A veteran of World War Two, my father had served with the 11th Armored Division in General George Patton’s U.S. Third Army. One of his pivotal, life-changing experiences was his involvement in the liberation of the Nazi death camp at Mauthausen, Austria. It affected him for life, and he wanted me to know about it and to remember it. I have.
Tragically, the death camp (as exemplified at locations like Buchenwald, Auschwitz and Mauthausen, the Cambodian “killing fields,” Vietnamese “reeducation camps,” the Soviet “Gulag,” and various institutions throughout Communist China) ranks among the major creations of the twentieth century—not quite novel but certainly taken to a massively higher level. In these infamous places, modern managerial techniques and, often, cutting-edge industrial technology were employed to murder scores of millions of people.
Quietly and without fanfare, though, an effort that directly contradicts these totalitarian attempts at liquidation and erasure has been gathering steam since the first half of the nineteenth century. In the family history research fostered by the Church of Jesus Christ of Latter-day Saints, an attempt is underway to identify every individual human person who has ever lived and to recover and reconstruct the family relationships that link us all together.

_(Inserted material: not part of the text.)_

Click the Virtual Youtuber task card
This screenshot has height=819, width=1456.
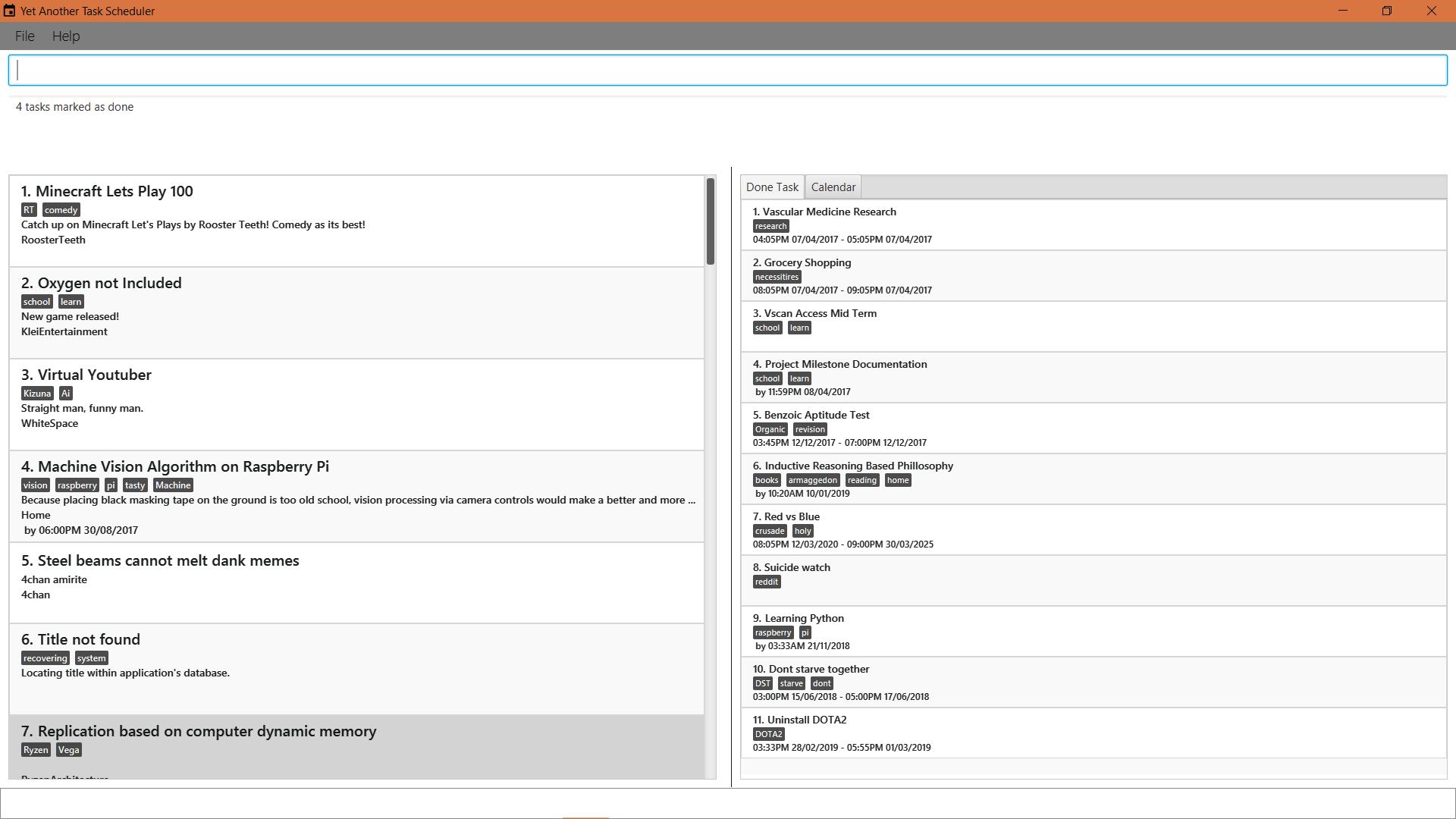pos(356,403)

It’s not coincidental that the words “genocide” and “genealogy” share the same Greek root, “genos,” meaning (among other things) “race” or “lineage.”
Baptisms for the dead began to be performed by followers of the Prophet Joseph Smith during the 1840s in Nauvoo, Illinois. “Upon his church,” remarked his unbelieving biographer Fawn Brodie, “now rested the burden of freeing the billions of spirits who had never heard the law of the Lord. Nauvoo had become the center not only of the world, but also of the universe.”
Brodie presumably intended her comment ironically and with condescension. For once, though, she was right. But Nauvoo didn’t conclude the development of doctrines and practices associated with the redemption of the dead. (That development plainly continues still.) The required ordinances beyond baptism were first performed on behalf of the dead in the St. George Utah Temple. “It is hard,” comments historian Richard Bennett, “to overemphasize the importance of what happened for the first time in the St. George Temple in January 1877.”
We aren’t mere interchangeable exemplars of a class or set. Each human person is of infinite and eternal intrinsic value, of inestimable worth, with unimaginable potential.
“What is gold or silver in comparison to the redemption of our dead?” asked Wilford Woodruff, who served as the first president of the temple in St. George. “Nothing.”
Temples affirm human dignity in a war in which the Adversary has scored painful victories but in which the Lord, his faithful Saints, and, indeed, all of God’s children will ultimately triumph.
See Richard E. Bennett, Temples Rising: A Heritage of Sacrifice (Salt Lake City: Deseret Book, 2019).